Lorsqu’il était enfant, Nath rêvait souvent au puits de l’ascenseur. Il l’imaginait à demi comblé de squelettes blanchis. Il voyait les os de tous les condamnés s’empilant les uns au-dessus des autres en un capharnaüm macabre. Chaque année apportant sa contribution, le fond du puits se rapprochait peu à peu du toit, et cette évidence mathématique le terrifiait.

« Un jour ça débordera, clamaient à plaisir les vieux. Quand on sentira l’odeur de la décomposition, c’est que le fond ne sera plus très loin. En fait les condamnés sautent de moins haut à chaque fois. Bientôt ils se fouleront à peine la cheville en touchant le fond ! »

Il s’agissait de boutades, mais Nath était trop jeune pour le comprendre. Il appréhendait l’aube d’apocalypse qui verrait les squelettes déborder de la cage d’ascenseur comme des éplucheurs remontant par le trou d’un évier bouché ! Alors il s’avançait au bord du vide et lançait son regard dans le tunnel d’obscurité verticale, essayant – tel un marin sondant la mer – d’estimer la distance qui le séparait encore de l’horreur.

Mais les morts sont encore loin aujourd’hui, et sauter dans le puits c’est toujours sauter de trop haut pour s’en tirer vivant.

Nath s’immobilise. Un chat feule quelque part. On entend ses griffes crisser sur le métal. Il entrevoit une ombre, jette le disque qui siffle. Une tête couronnée d’oreilles pointues se détache d’un corps et roule sur le béton, les babines retroussées sur des dents jaunes. Nath saisit le corps velu décapité. Huit kilos de bonne viande ! La peau pour les fourrures, les os pour les menus outils qui font cruellement défaut. Il sourit, content de lui.

— Alors ? Le chasseur de rats relève ses collets ? ricane une voix féminine au-dessus de lui.

Il lève la tête. C’est Nita Coolder-Hératique troisième du Duvet Pourpre, l’une des frondeuses de Safra. Elle porte de gros boulons rouillés cousus aux oreilles. Des rivets lui percent la peau des joues, encadrant sa bouche d’un cercle de pastilles de fer. Le maquillage des frondeuses a toujours quelque chose d’auto-mutilatoire. Elles aiment les cicatrices, les balafres. Nita se tient en équilibre sur un tuyau tordu. Elle ne porte qu’un maillot de cuir et des chaussons de danse (comme Safra) ! Elle fait tournoyer sa fronde au ralenti, une main sur la hanche dans une pose volontairement provocante. Nath sent bien qu’elle cherche l’affrontement. Il n’aime pas ça, les duels sont interdits quand approche la nuit de l’illumination, mais Safra s’en moque, il lui plaît d’entretenir une rivalité armée entre ses filles et les autres sections d’entretien.

— Ton huitième nom, grince Nita, il est piqué.

Nath frémit mais reste immobile.

— T’entends pas ? grogne la fille. Je te dis que « Birds Killer du Grand A », tu l’as piqué à un type mort y a dix ans. Tu manques d’originalité, mon vieux !

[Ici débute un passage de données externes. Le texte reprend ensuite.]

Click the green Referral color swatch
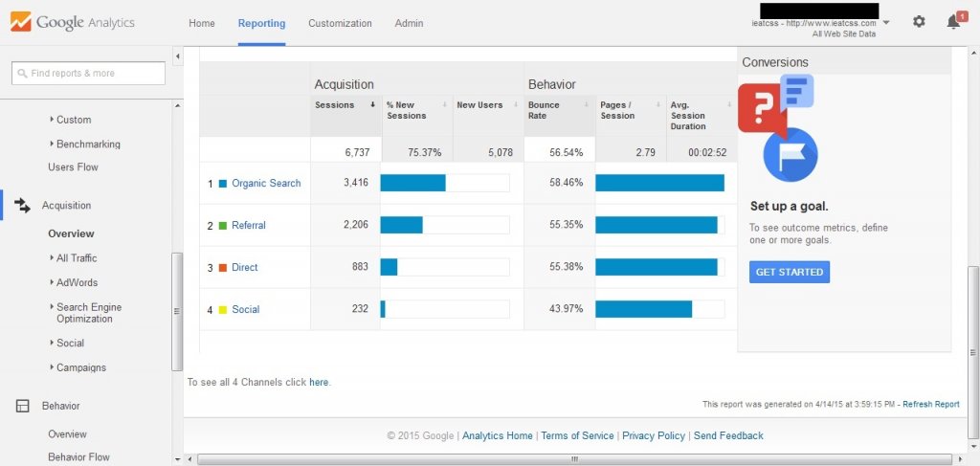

L’insulte a fusé. Nath s’y attendait mais il encaisse mal. Les rixes à propos de la nouveauté des pseudonymes sont chose courante. On se bat fréquemment pour des accusations de plagiat, fondées ou non– Cette fois il n’y échappera pas.

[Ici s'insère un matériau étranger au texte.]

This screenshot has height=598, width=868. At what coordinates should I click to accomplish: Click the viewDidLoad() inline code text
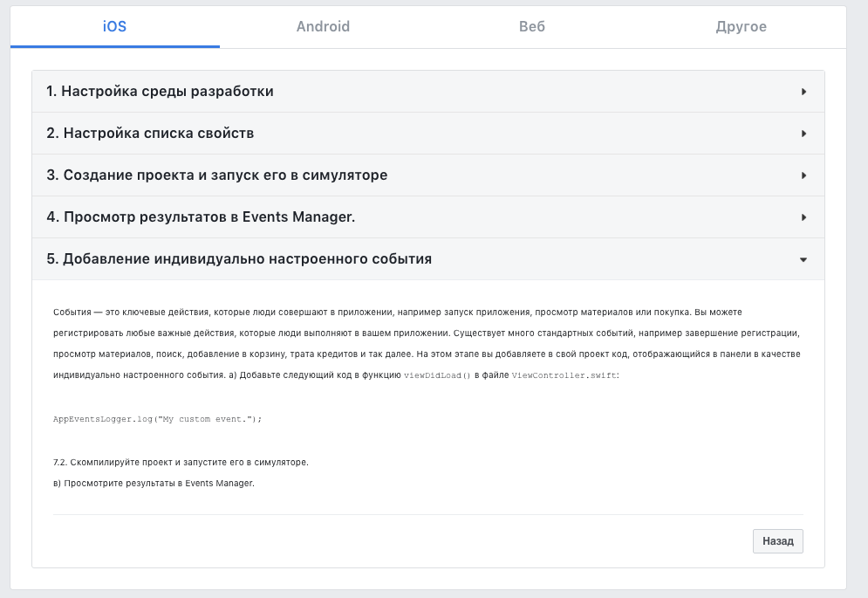pyautogui.click(x=437, y=375)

— Ce soir, dit-il sèchement, sur les tuyaux rouges. Le chef de toit ne nous verra pas.

La fille glousse sottement et s’éloigne en bondissant. Elle a eu ce qu’elle voulait. L’incident n’a duré que dix secondes mais il est lourd de conséquences. Nath jure entre ses dents. Le voilà avec un duel sur les bras ! Si Boris Travel l’apprend, il réagira très mal, à n’en pas douter. Il ramasse le chat, le fourre dans sa musette et nettoie le bord du disque avec un vieux chiffon déjà maculé de sang noirci. Il est sûr que « Birds Killer du Grand A » est parfaitement original. Il avait d’abord pensé à « Mort d’aigle à la fenêtre du A », mais l’utilisation d’un anglais approximatif lui a paru donner des résultats plus frappants… Bah ! Ce n’est qu’une insulte fabriquée de toutes pièces. Safra ne sera contente que lorsqu’elle aura été nommée chef de toit, alors commencera le début de sa tyrannie et tous se repentiront de l’avoir élue à la place de Boris Travel… Oui, mais personne ne s’en doute pour l’instant. Personne sauf Nath.

Le garçon sort de la jungle des canalisations. L’hélicoptère est en train de prendre son vol. Ses pales soulèvent un tourbillon qui fouette les sentinelles. Nath se raidit dans la bourrasque. Debout sur le parapet, Safra le regarde, une lueur ironique au fond des yeux.